* Action item *
In the data below, how many lines contain the string "search"? Give only the figure.
Top of Records provided
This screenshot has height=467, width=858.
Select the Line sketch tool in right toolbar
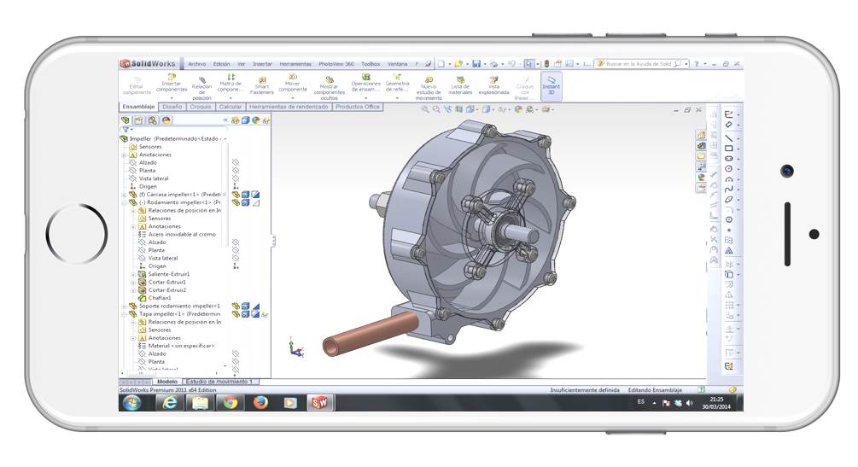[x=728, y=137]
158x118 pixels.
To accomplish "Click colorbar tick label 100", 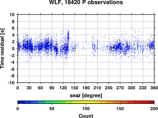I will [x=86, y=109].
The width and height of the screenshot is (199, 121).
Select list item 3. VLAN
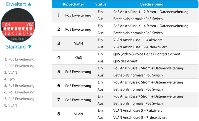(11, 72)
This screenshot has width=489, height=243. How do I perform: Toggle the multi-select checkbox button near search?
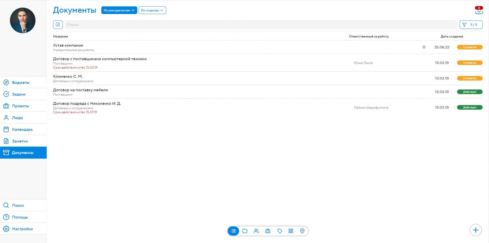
Bottom of Records provided
Top of Records provided
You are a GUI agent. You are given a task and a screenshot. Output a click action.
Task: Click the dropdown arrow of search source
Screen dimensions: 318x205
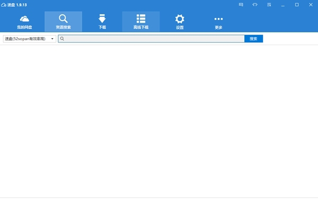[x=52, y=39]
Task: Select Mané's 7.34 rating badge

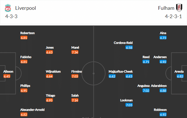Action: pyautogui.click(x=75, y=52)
Bottom of Records provided
Top of Records provided
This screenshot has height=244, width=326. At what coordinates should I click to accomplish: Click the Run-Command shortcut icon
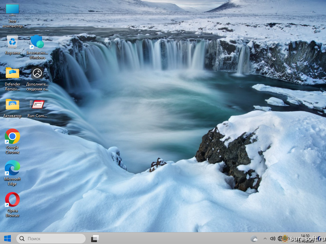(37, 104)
Bottom of Records provided
* Reply *
2